1, determine the number of layers of PCB


The circuit board size and wiring number shall be determined at the beginning of design. The number of wiring layers and the mode of cascading (STack-up) will directly affect the wiring and impedance of printed wiring. The size of the plate helps determine the stacking mode and the width of the printed line to achieve desired design results. At present, the cost difference between the multilayer plates is very small. In the beginning, it is better to use more circuit layers and distribute the copper evenly.


2 design rules and limitations


To successfully complete the wiring task, wiring tools need to work under the correct rules and restrictions. To classify all the required signals, each signal class should have a priority, the higher the priority, the tighter the rules. The rules relate to the width of the printed line, the maximum number of vias, parallelism, the influence of signal lines, and the limitations of the layers. These rules have a great impact on the performance of the wiring tool.


3, the layout of components


In the optimization assembly process, the manufacturability design (DFM) rule limits the component layout. If assembly department allows components to move, you can optimize the circuit and make it easier for automatic routing. The defined rules and constraints affect layout design.
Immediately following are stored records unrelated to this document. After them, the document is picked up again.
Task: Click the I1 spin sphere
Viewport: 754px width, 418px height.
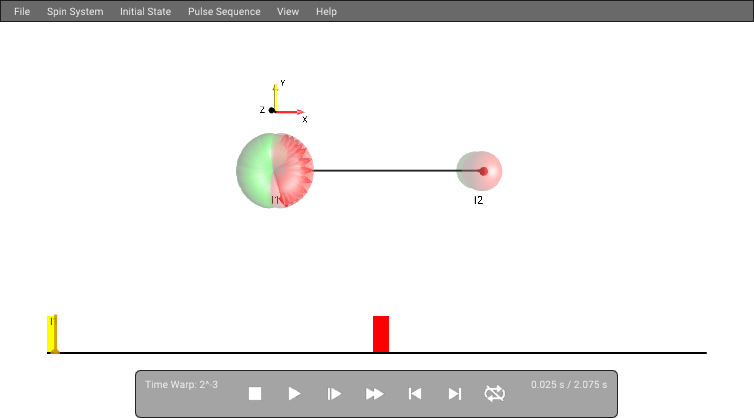Action: pos(275,171)
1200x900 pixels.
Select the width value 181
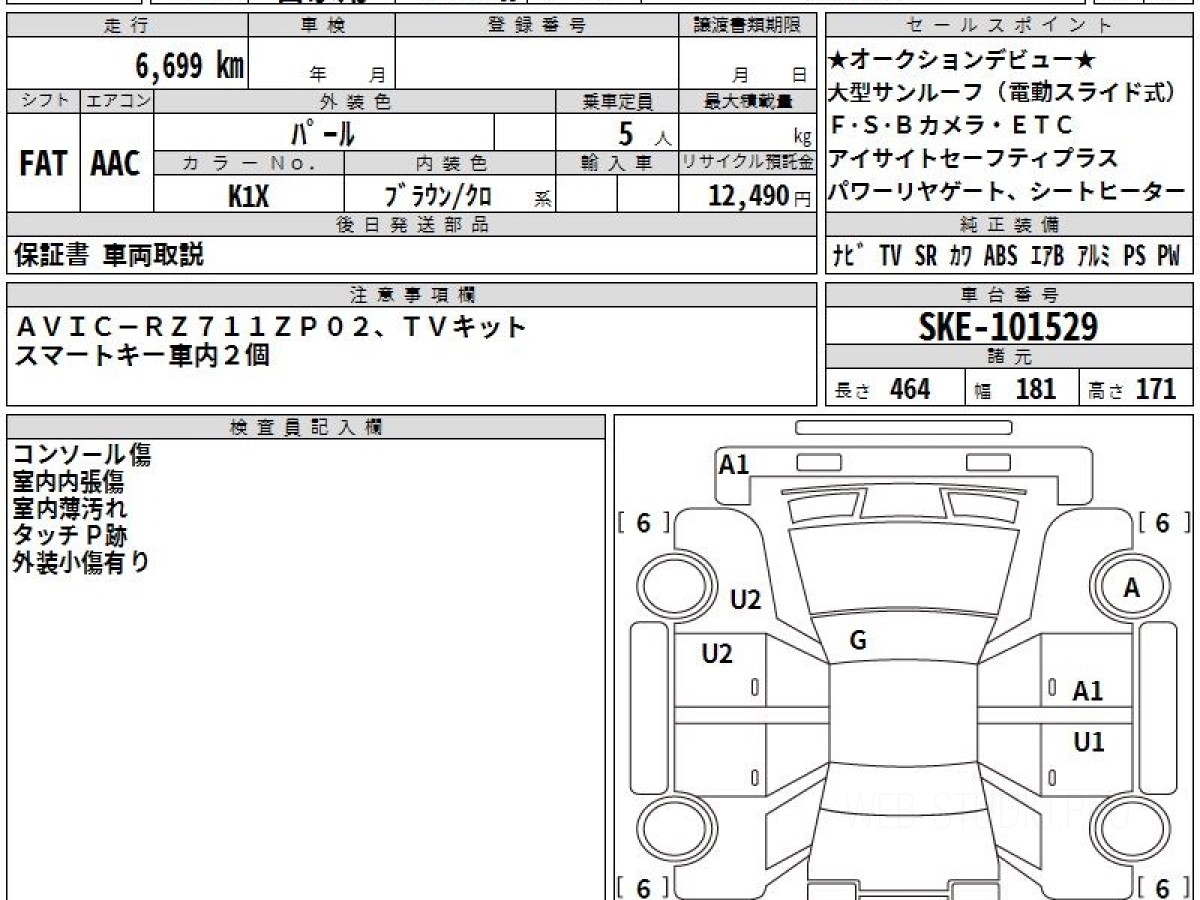1035,389
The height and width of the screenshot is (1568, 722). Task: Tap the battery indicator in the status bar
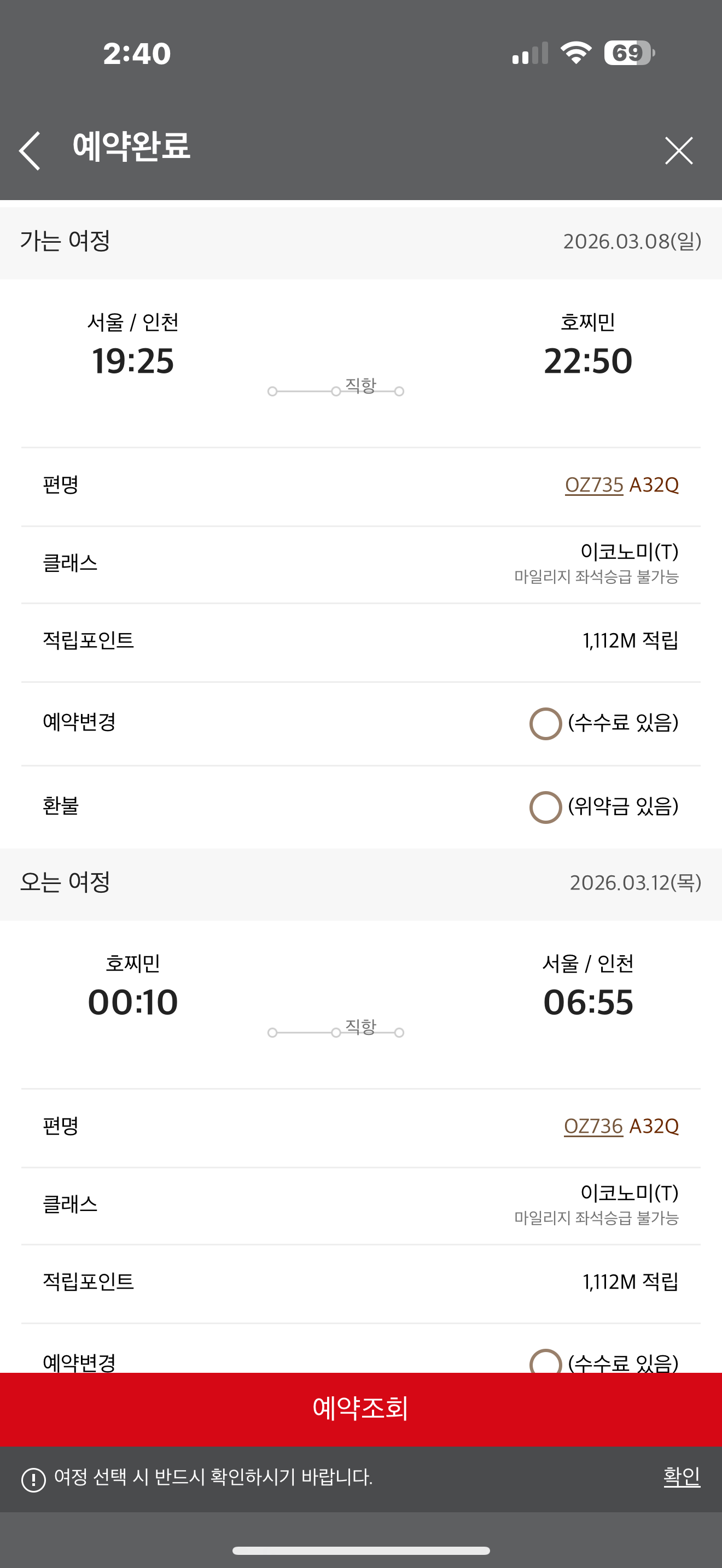point(629,53)
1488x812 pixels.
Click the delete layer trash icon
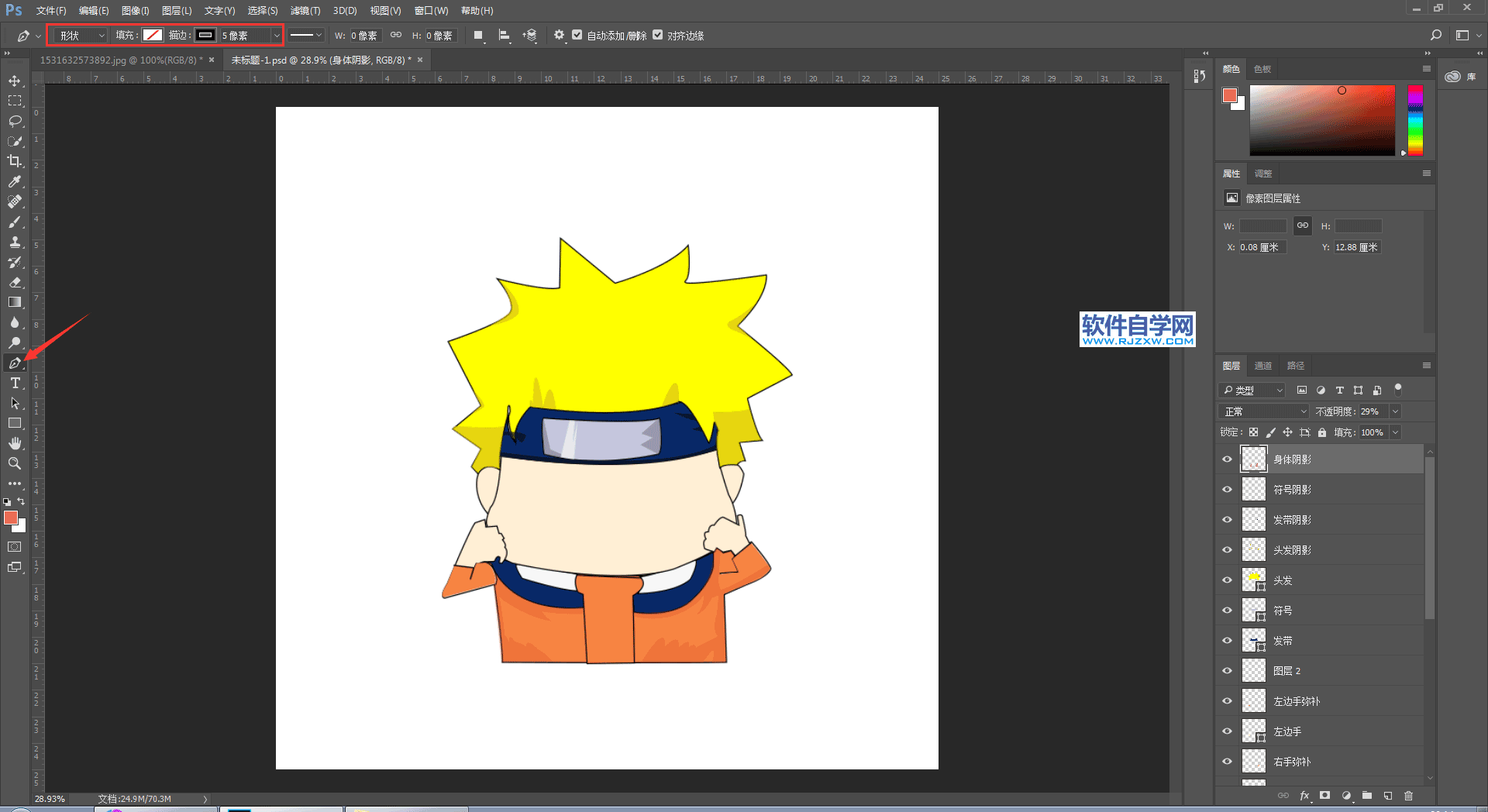coord(1408,796)
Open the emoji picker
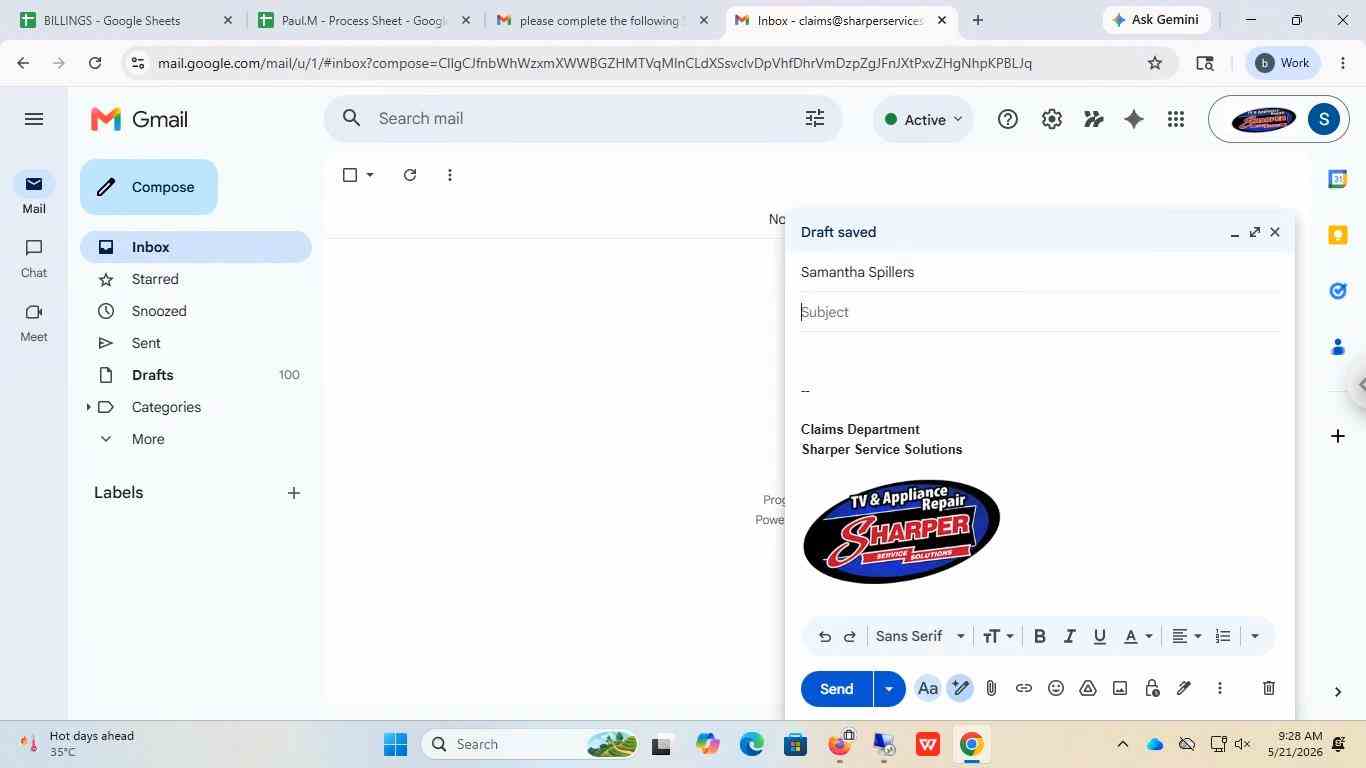The width and height of the screenshot is (1366, 768). 1055,688
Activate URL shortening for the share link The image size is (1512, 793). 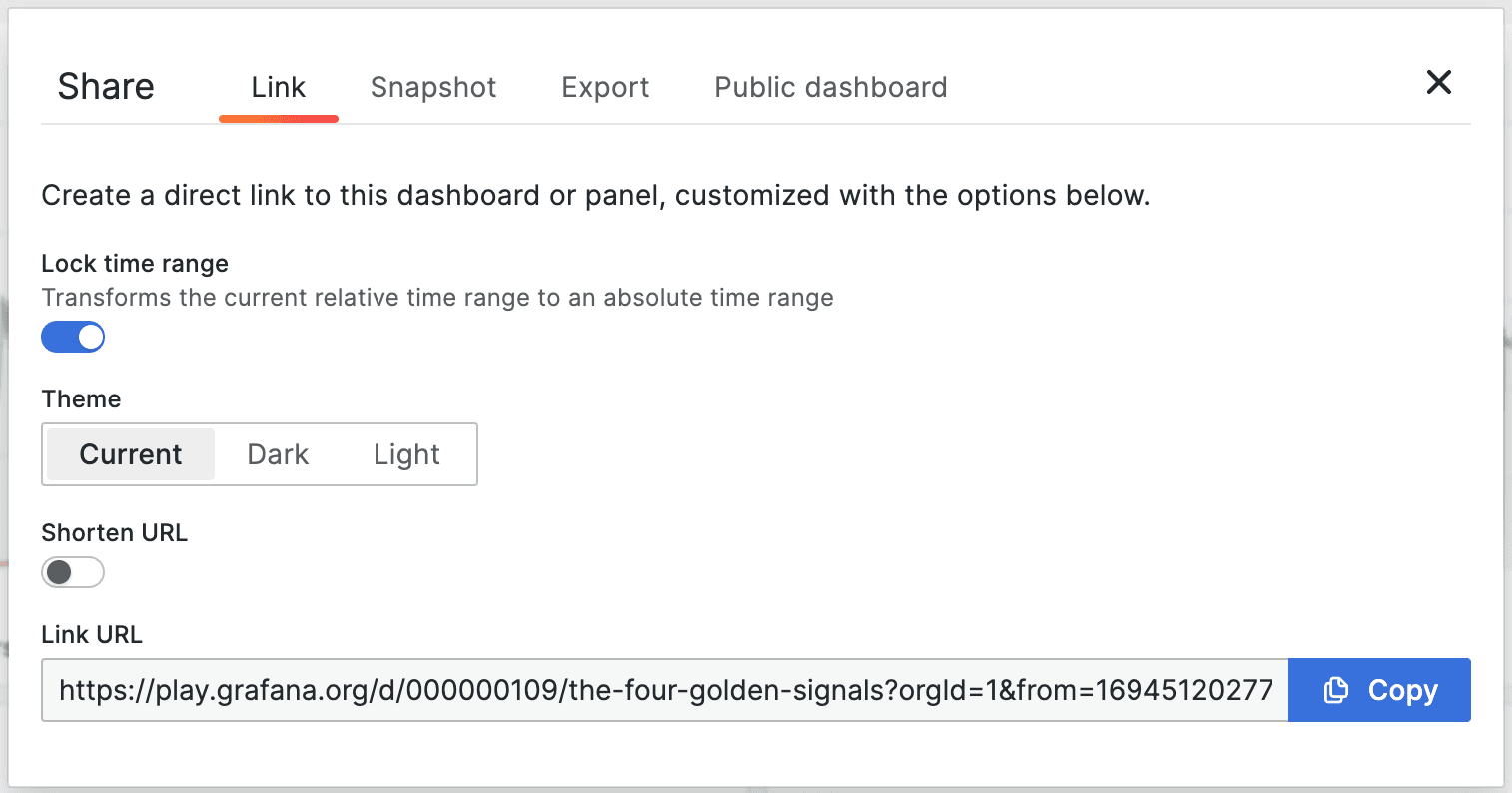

An automatic routing tool will consider only one signal at a time. By setting up the wiring constraints and setting the layer of the signal line, the routing tool can make the routing tool complete the wiring as the designer envisaged.


In addition, we should pay attention to the power supply in the layout, as far as possible on the separate printed board. When the power supply and the circuit are used in the printed circuit board, the layout of the power supply and the circuit elements should be avoided, or the power supply and the circuit can be shared with the ground wire.


Because this wiring is not only prone to interference, and at the same time in the maintenance of the load can not be broken, and then only part of the printed wire can be cut, thereby damaging the printed circuit board.


4 、 manual wiring and key signal processing


Manual routing is an important process of printed circuit board design both in the present and in the future. Manual routing is helpful for automatic routing tools to complete wiring work.

First of all, wiring of key signals, manual routing or automatic routing tools can be used. When the wiring is complete, the wiring of the signals is checked by the relevant engineers and technicians. After checking, the wires are fixed and then the wiring of the remaining signals is automatically started.


High frequency, wire inductance will be larger than the resistance wire itself several orders of magnitude. At this time, even a small high-frequency current on the wire will produce a certain high frequency voltage drop. Therefore, for high frequency circuits, the PCB layout is as compact as possible so that the printed wires are as short as possible.


When a signal wire is arranged in parallel, the wires shall be spaced at a certain distance as far as possible, or separated by ground wire and power line, so as to reach the goal of shielding.


5. Automatic routing


General rules should be used when routing signals automatically. By setting up the constraints and the forbidden wiring area, the routing tools can be automatically wired according to the engineer's design to limit the layers and the number of vias used for the given signal. After setting up the constraint conditions and the application of the rules, automatic routing and expected similar results will be reached after the completion of a part of the design, will be fixed, to prevent the influence behind the wiring process.


The number of wiring depends on the complexity of the circuit and the number of generic rules defined. Automatic routing tools are now very powerful and usually do 100% of routing. However, when the automatic routing tool does not complete all the signal wiring, it is necessary to manually route the remaining signals.


6 、 wiring arrangement


Some little signal constraints, the wiring length, this can be the first to identify the reasonable wiring, wiring which is not reasonable, then by manually editing to shorten the signal wiring length and reduce the number of vias.